Constitutional Obligation to Provide a Forum

Hughes v. Fetter

341 U.S. 609 (1951).

Question and Conflict

Whether the Full Faith and Credit Clause of the Constitution overcomes Wisconsin’s policy.

Wisconsin only allows wrongful death claims if the cause of the death occurred in Wisconsin.


Wisconsin’s policy must give way, it is a violation of the Constitution.


All the parties involved were resident’s of Wisconsin. There was a car accident in Illinois resulting in the death of the Hughes. The plaintiff is the administrator of Hughes estate, which was organized in Wisconsin.


Wisconsin doesn’t have an aversion to wrongful death claims, just claims that arise outside of their state. This is an unjustified expectation, Additionally, everything besides the accident was based in Wisconsin, yet the policy would prevent the accident from being adjudicated in Wisconsin. Due to the potential difficulty that may arise from resolving the case elsewhere, the Court says that Wisconsin policy must give way to protect its citizens.

However, the dissent argues there is a rational reason for the policy and it is not responsibility of the Court to determine which policy is better. Additionally, Illinois has the same policy (wrongful deaths out of state are not considered). Thus, if the situation was reversed, Illinois would have had the same result.

Additional Notes

There are two other cases: Tennessee Coal, Iron & R. Co. v. George, 233 U.S. 354 (1914); Crider v. Zurich Ins. Co., 380 U.S. 39 (1965). In each of these cases, there was a localizing rule. That is, there is a cause of action, but it can only be resolved in the local court. The question is whether a foreign forum can adjudicate the case, despite the localized rule. According to the U.S. Supreme Court, the answer is “yes.” A jurisdiction is not allowed to create a cause of action then limit it to only being resolved in its jurisdiction. Other courts can choose to abide by the rule, but they are not required to.

Wells v.
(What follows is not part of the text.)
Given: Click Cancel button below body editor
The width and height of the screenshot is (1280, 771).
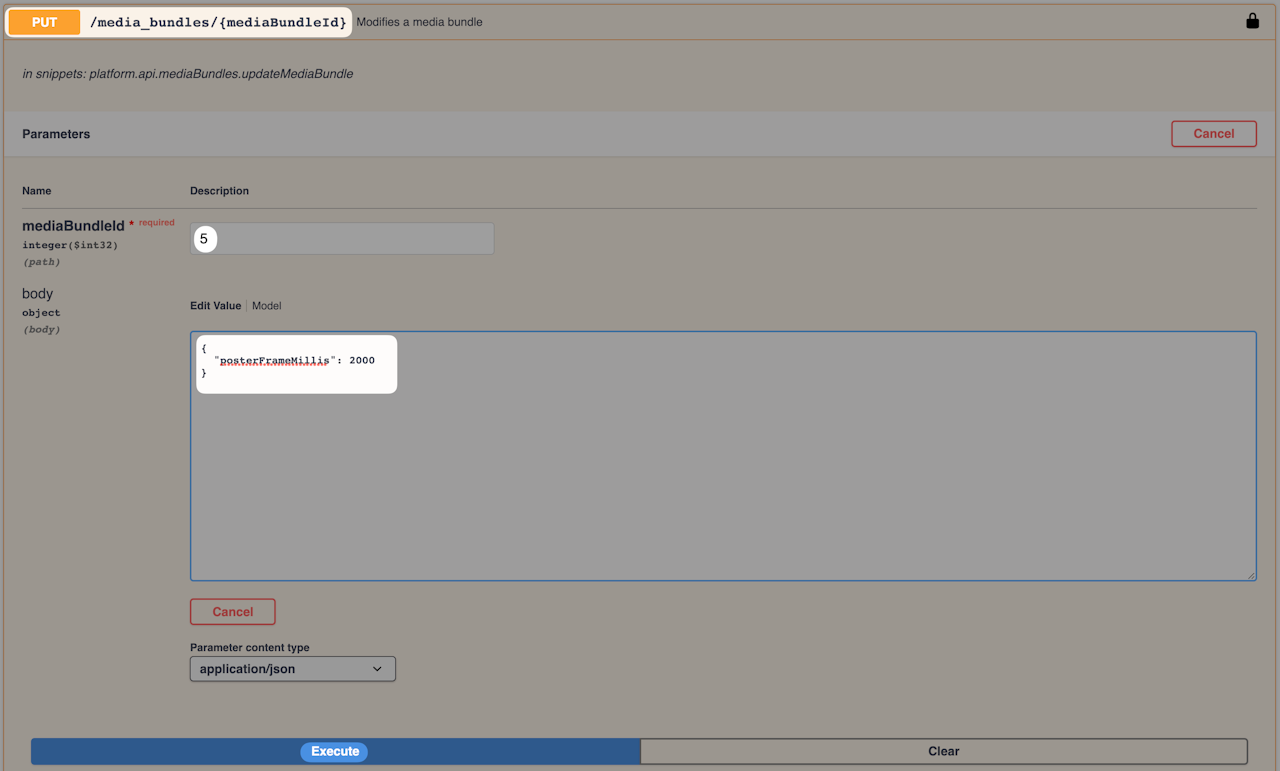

Simonds Abrasive Co.

345 U.S. 514 (1953).

Question and Conflict

Whether the Full Faith and Credit clause required Pennsylvania to adopt Alabama’s statute of limitations period.

For the cause of action, Alabama had a two-year limitations period while Pennsylvania had a one-year limitation period.


Pennsylvania may use its statute of limitations period, affirmed.


Wells was killed while working in Alabama. The estate of Wells is not filing suit against the manufacturer of the product that caused the injury. This manufacturer was based in Pennsylvania. The injury occurred over one-year ago but within two-years, meaning the statute of limitations would bar the cause of action in Pennsylvania but not Alabama.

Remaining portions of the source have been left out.